当初はSNSを通じて注文が入ると店の従業員が配達し、販売サイトを作成して遠くの知り合いにも販売。初めは1日5千円から1万円程度の売り上げだった。 「そのうちに地元の新聞社やネット新聞に記事にしてもらえ、多くの人に知っていただけました。また私は以前、日本商工会議所青年部に出向していて、そのときの仲間から催事やイベントでの出店を紹介していただき、東京などに出て期間限定で販売していきました。そういった場所にはバイヤーさんも来ていて、次はうちにも出てくれないか、というお声掛けもいただくようになりました」
すると、百貨店からも催事への出店を打診されるようになり、それまでは個人事業だったものを、22年7月に株式会社クワトロとして法人化した。
出店する回数が増加するにつれて、つくる量も増えていく。 「目標を定めました。これが和歌山県のお土産になればいいと以前から考えていたので、県で一番のお菓子屋さんになろうと決めたのです」
東京駅のお土産として販売し和歌山県産の素材もPR
その後、和歌山商工会議所を通じて22年に東京の通販食品展示商談会、翌年には大阪の商談会に出展。それにより大手百貨店やグルメ雑誌の通販サイトへの卸も始めた。注文が入ると短期間で大量に納品する必要があり、24年2月に別の場所に専用工房を構え、製造機械も設置した。

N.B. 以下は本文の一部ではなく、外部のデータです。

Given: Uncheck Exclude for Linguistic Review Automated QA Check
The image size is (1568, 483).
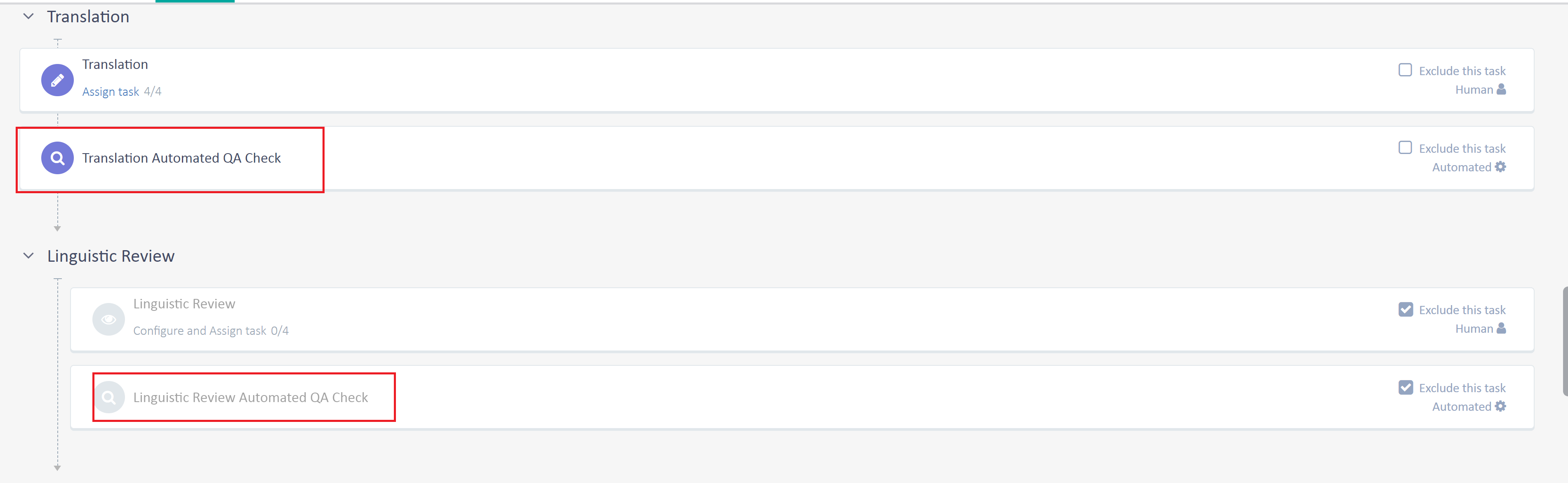Looking at the screenshot, I should pyautogui.click(x=1406, y=387).
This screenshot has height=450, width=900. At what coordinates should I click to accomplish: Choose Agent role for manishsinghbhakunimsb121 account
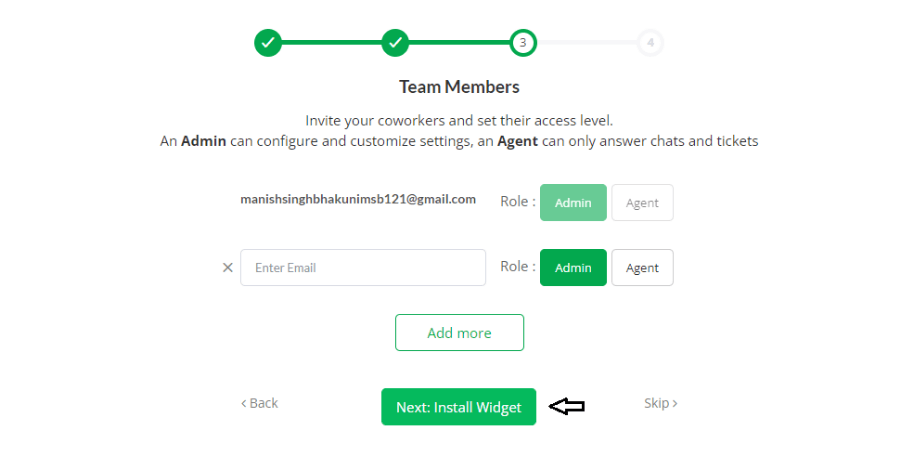[x=642, y=203]
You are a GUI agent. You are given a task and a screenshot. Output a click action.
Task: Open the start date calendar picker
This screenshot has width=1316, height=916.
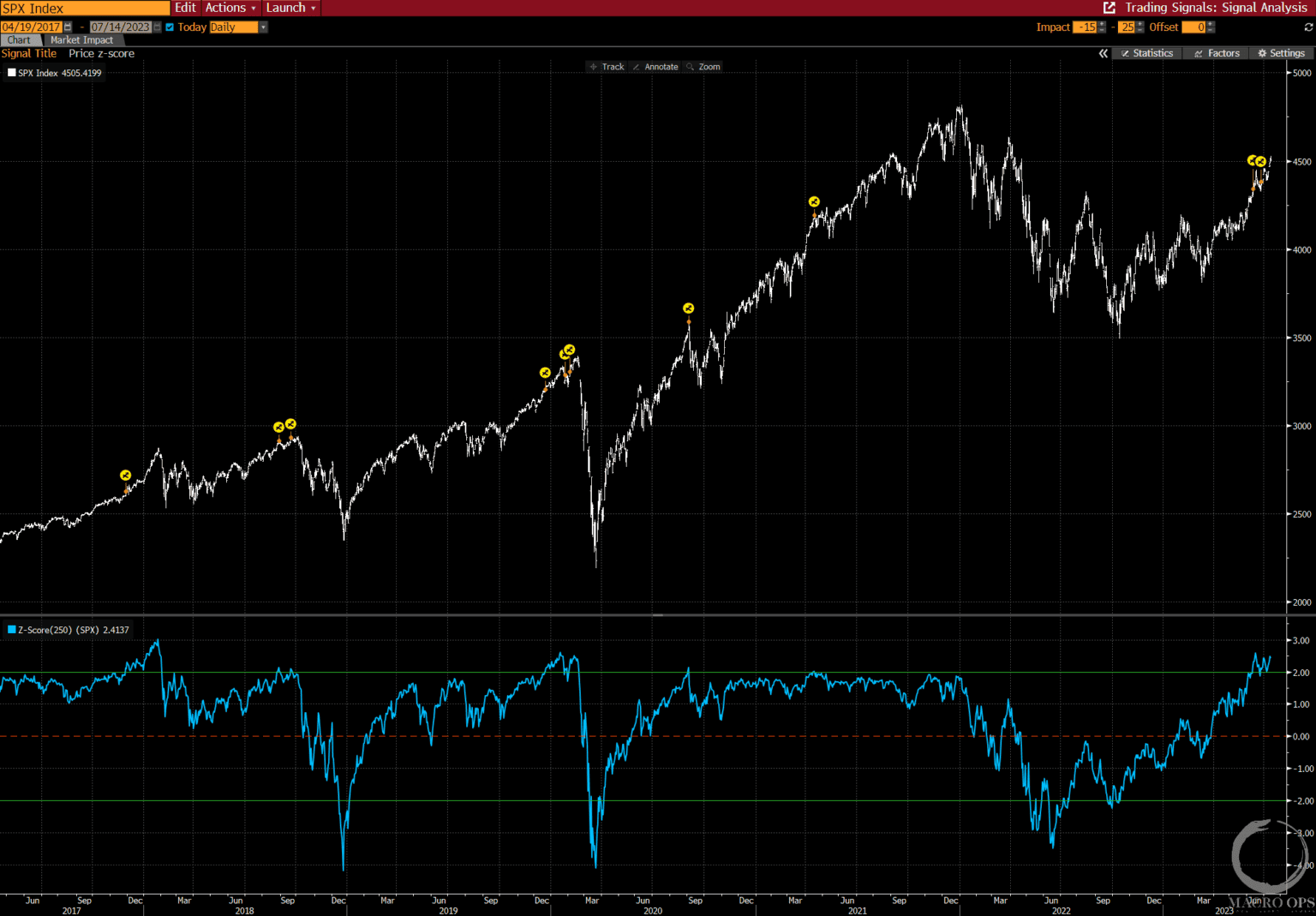(x=69, y=27)
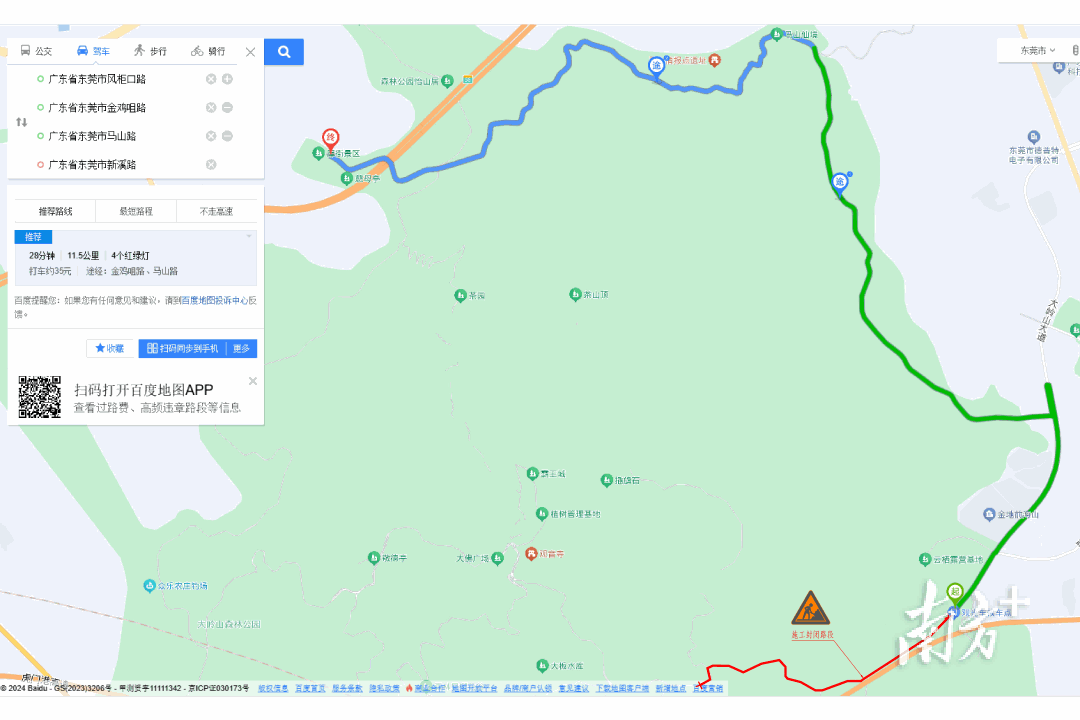Clear the 新溪路 destination field

pos(211,164)
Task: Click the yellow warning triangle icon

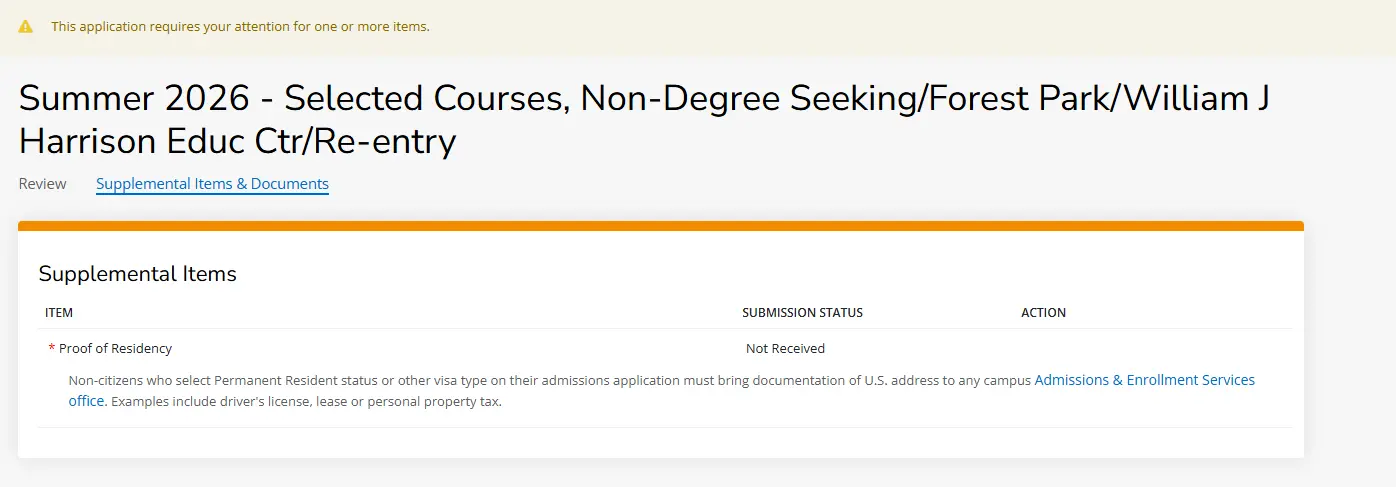Action: tap(26, 27)
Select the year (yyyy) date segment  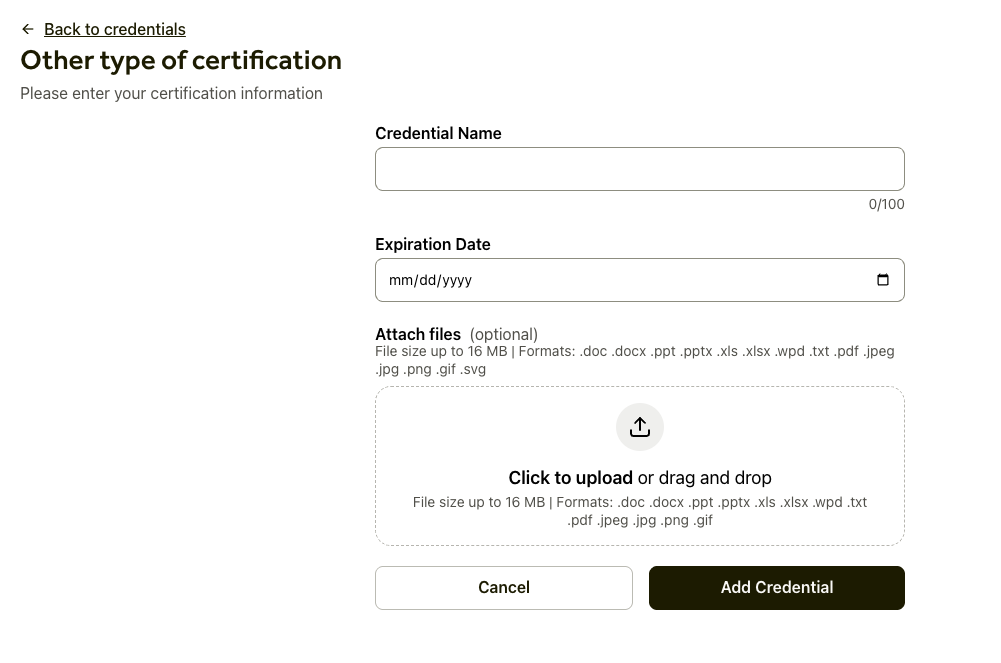[458, 281]
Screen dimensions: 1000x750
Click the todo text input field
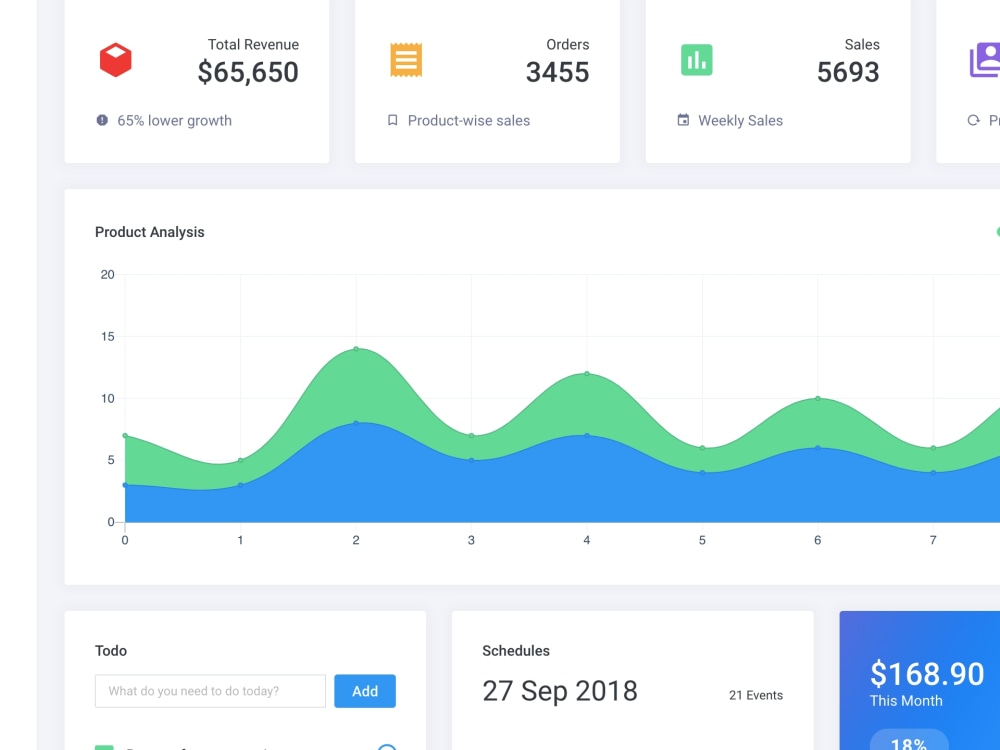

また、23年に東京の百貨店での催事に出店した際にグランスタ東京の担当者の目に留まり、翌年のリニューアルに合わせて店を出さないかという打診も来ていた。 「連絡が来たとき、これは詐欺なんじゃないかと(笑)。うちみたいな小さなところが東京駅から出店してほしいと言われたんですから。これにはかなり迷いました。でも、一生に一度あるかないかのご縁なので、思い切って出店することにしました」
工房をつくったばかりで出店資金がなかったが、同所がマル経融資(商工会議所などの推薦で小規模事業者が無担保・無保証人で利用できる融資制度)を受けられるよう手配してくれたことで、無事に開店することができた。 「これまではスナックの人間模様のストーリーや和歌山県産をアピールしてきましたが、東京駅では時間に余裕のないお客さまがほとんどでストーリーをお伝えできない。それに東京駅のお土産なので和歌山県を前面に出すこともできません。ですので、買われた方が家でリーフレットを見て、このお菓子にはこんなストーリーがあって、和歌山県産の素材を使っているんだということを知っていただけたらと思っています。そして今後は、お土産としてだけでなく、あんバターサンドがおいしかったから東京駅に買いに行くというお客さまも増やしていけたらと思っています」
窮余の一策として始めたan and anが和歌山県で一番のお菓子屋になるために、内藤さんは歩みを止めない。
会社データ
社 名 : 株式会社クワトロ
所在地 : 和歌山県和歌山市友田町2-4 プラザレヨン4-C
電 話 : 090-1023-0284
HP : https://anandan.base.shop
代表者 : 内藤ひさみ 代表取締役
従業員 : 10人(パート)
【和歌山商工会議所】
※月刊石垣2025年1月号に掲載された記事です。
最新号を紙面で読める!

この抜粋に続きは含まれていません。